┏━━
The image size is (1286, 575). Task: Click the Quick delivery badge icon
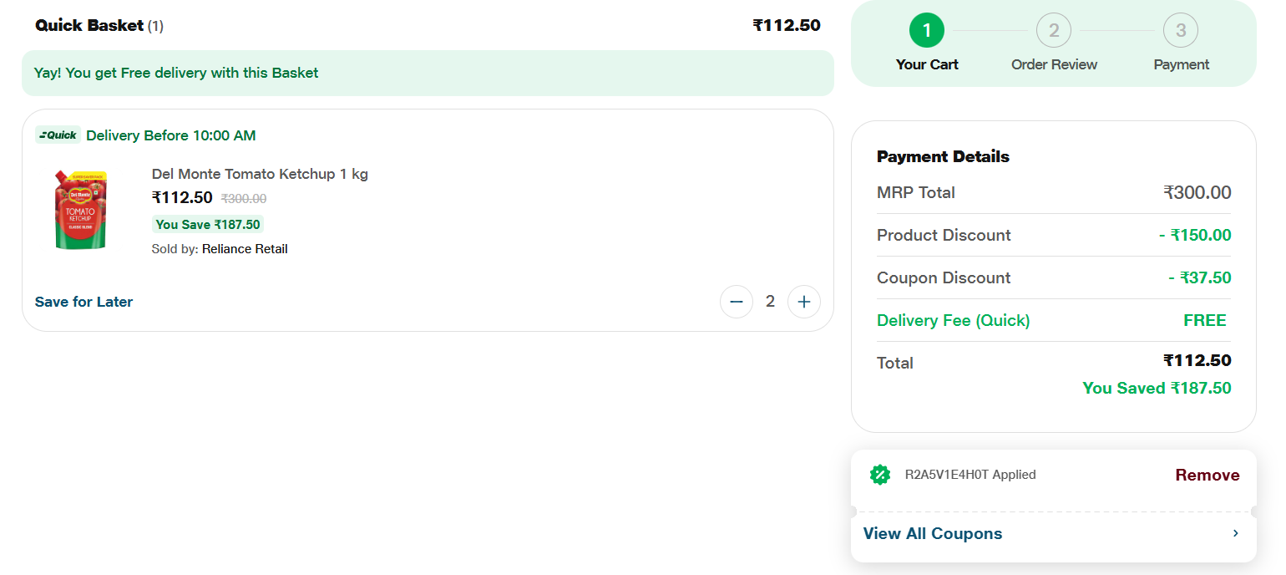[58, 135]
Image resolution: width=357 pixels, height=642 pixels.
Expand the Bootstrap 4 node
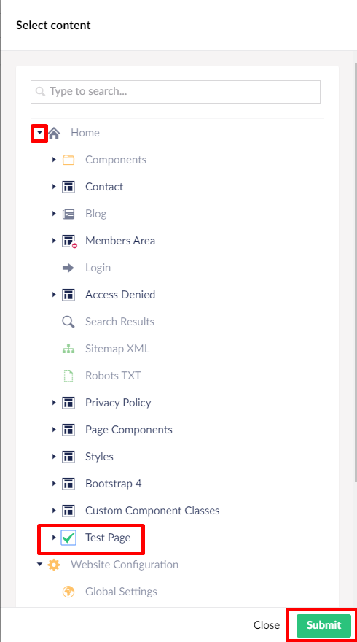(x=54, y=484)
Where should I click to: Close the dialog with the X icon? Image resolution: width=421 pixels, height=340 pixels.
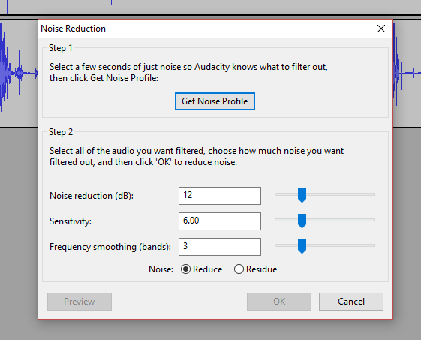(381, 29)
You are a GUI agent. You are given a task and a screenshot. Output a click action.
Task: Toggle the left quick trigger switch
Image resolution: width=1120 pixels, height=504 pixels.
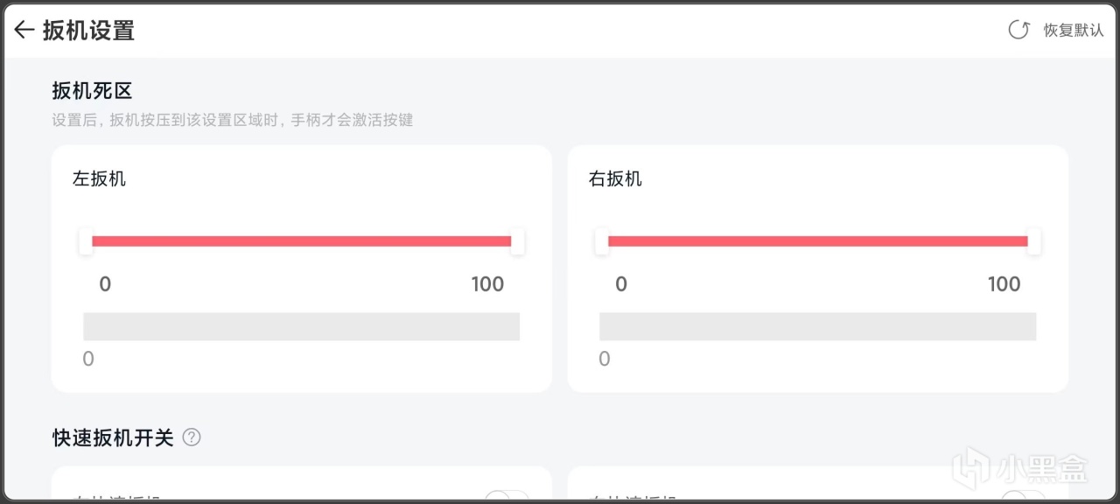(x=507, y=498)
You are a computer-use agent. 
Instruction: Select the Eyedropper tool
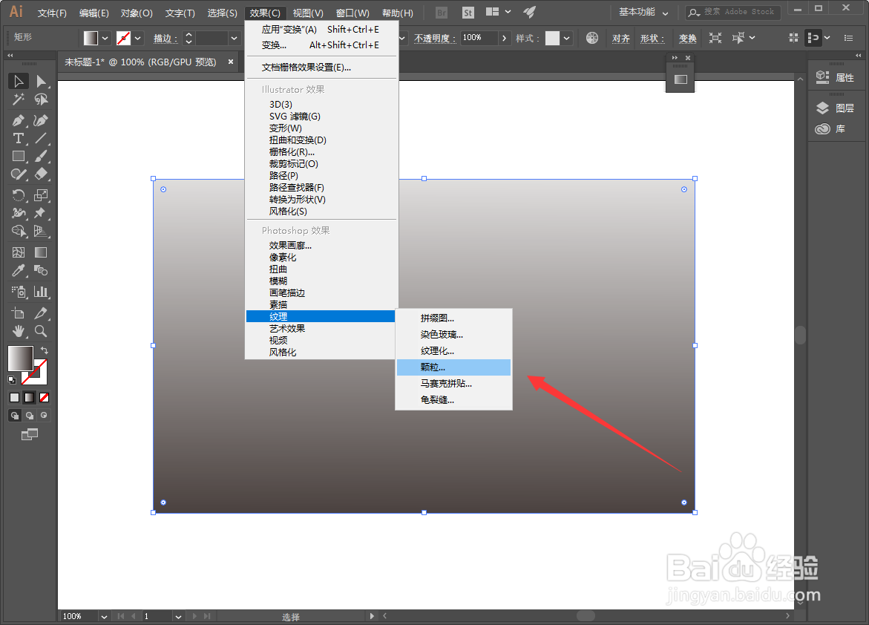point(19,271)
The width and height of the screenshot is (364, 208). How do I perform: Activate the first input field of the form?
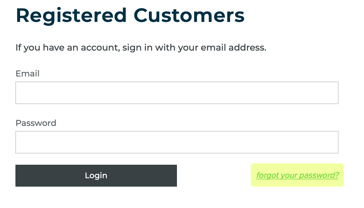coord(177,93)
┗━━
SET TASK:
Repeat word for word the stretch of lines above, from the line containing "You are a GUI" through the last line, both included, and leave out the pictures.

TASK RESULT:
You are a GUI agent. You are given a task and a screenshot. Output a click action.
Task: Toggle the left quick trigger switch
Image resolution: width=1120 pixels, height=504 pixels.
(x=507, y=498)
You are a computer-use agent. 
Instruction: Select the Eyedropper tool
point(19,271)
The width and height of the screenshot is (364, 208). How do I perform: Activate the first input field of the form?
coord(177,93)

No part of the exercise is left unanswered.